Микоша относился к той странной породе людей, которые лезут в окно, хотя никто не запирает от них двери. Они пробираются сквозь колючие заросли, купаются между скал и под проливным дождем выходят из дома.
Таких людей недолюбливают. Их пытаются переделать - сделать нормальными. Напрасно! Они так замешаны самой природой, ничего тут не поделаешь. Дед называл Микошу "пещерным жителем".
Дед не любил Микошу. Он терпел его ради Марии - Микошиной мамы.
Утром за дедом приходила машина. Шофер Коломийцев, худой, тщедушный, в старой фуражке военного образца, ходил вокруг машины и ждал. Иногда к Коломийцеву выбегал Алик - Микошин двоюродный брат. И каждый раз Коломийцев спрашивал Алика:
- Кто у нас бог, царь и воинский начальник?
И Алик отвечал:
- Деда!
- Правильно! - говорил Коломийцев и щурился - улыбался.
Потом появлялся дед - высокий, грузный, бритоголовый. Три складки на прямом затылке. Нижняя губа недовольно оттянута.
Коломийцев подносил руку к козырьку и спрашивал:
- В правление?
Дед не отвечал. Он чмокал Алика в щеку и говорил:
- Беги к бабке.
Алик растирал ладонью поцелуй деда и шел домой. Машина уезжала.
К трем часам дед приезжал обедать.
На этот раз он застал Микошу в плачевном виде - ободранного и побитого.
- Что это за чучело? - сердито спросил дед.
Микоша промолчал.
- Кто тебя разукрасил?
- Сам, - под нос буркнул Микоша.
- Оставь его, дед, - вмешалась тихая бабушка, - на нем и так живого места нет.
- Пещерный житель! Вроде этого вертолетчика Павла!
- Он скоро уедет, - сказал Микоша. - Его скоро вызовут в отряд космонавтов. Он полетит...
- Он у меня скоро в трактористы полетит, - перебил внука дед. - На днях чуть вертолет не разбил... Загрузил его камнями...
- Он грузоподъемность выжимал.
- "Грузоподъемность"! Его голова столько не стоит, сколько вертолет! Что ты на меня уставился?.. Ешь!
- Не хочу есть.
- Ешь без разговоров!
Микоше и в самом деле не хотелось есть. Плечи, руки, ноги охватила зудящая боль. Чудодейственная мазь арника не оказывала мгновенного действия. Но сильнее этой боли Микошу мучило сознание того, что он сказал парню со слипшимися волосами про сухой дуб - выдал "врагам" Шуренцию и ее друзей. То, что "враг" был не настоящий и что все это произошло в военной игре, а не в бою, не умаляло Микошиной вины перед Шуренцией и перед самим собою.
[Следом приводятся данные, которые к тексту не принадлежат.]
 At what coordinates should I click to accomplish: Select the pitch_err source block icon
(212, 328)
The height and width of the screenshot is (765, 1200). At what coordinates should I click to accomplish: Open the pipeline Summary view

- Ты что-то бледный, - сказала бабушка, - пойди приляг.
- Хорошо, - согласился Микоша и встал из-за стола.
Но ложиться не стал, а вышел на улицу и зашагал в сторону виноградника...
В пустом темном сарае пахло сырой глиной и сухими листьями.
Свет почти не проникал сюда, но зато и плотный, южный жар оставался за воротами, и в сарае удерживалась легкая прохлада.
Пленные разведчики сидели на полу, прислонясь к стене. Азаренок насвистывал песенку. Степа дремал. Шуренция смотрела на тонкий солнечный луч, в котором спирально кружились пылинки, делая пучок света похожим на вращающееся сверло.
Толя обследовал сарай. Он спрыгнул откуда-то с верхней балки и сказал:
- С крышей ничего не получится. Крыша шиферная, крепкая.
Придется делать подкоп.
- Откуда они узнали про сухой дуб? - сам себя спросил Азаренок.
- Болтун - находка для шпиона, - тонким голоском произнес толстый Степа.
- Какой болтун? - спросил Толя.
- Не знаю, - ответил Степа, и в сарае установилась гулкая, напряженная тишина.
- Я болтун, - неожиданно сказала Шуренция, - я сказала Микоше про дуб.
Ребята молчали. И Шуренция, чтобы нарушить эту гнетущую тишину, продолжала рассказывать:
- Он сорвался со скалы... Я думала - убился насмерть... Но у него крепкие кости...
И снова тишина. И по-прежнему никого не интересует Микоша и его кости.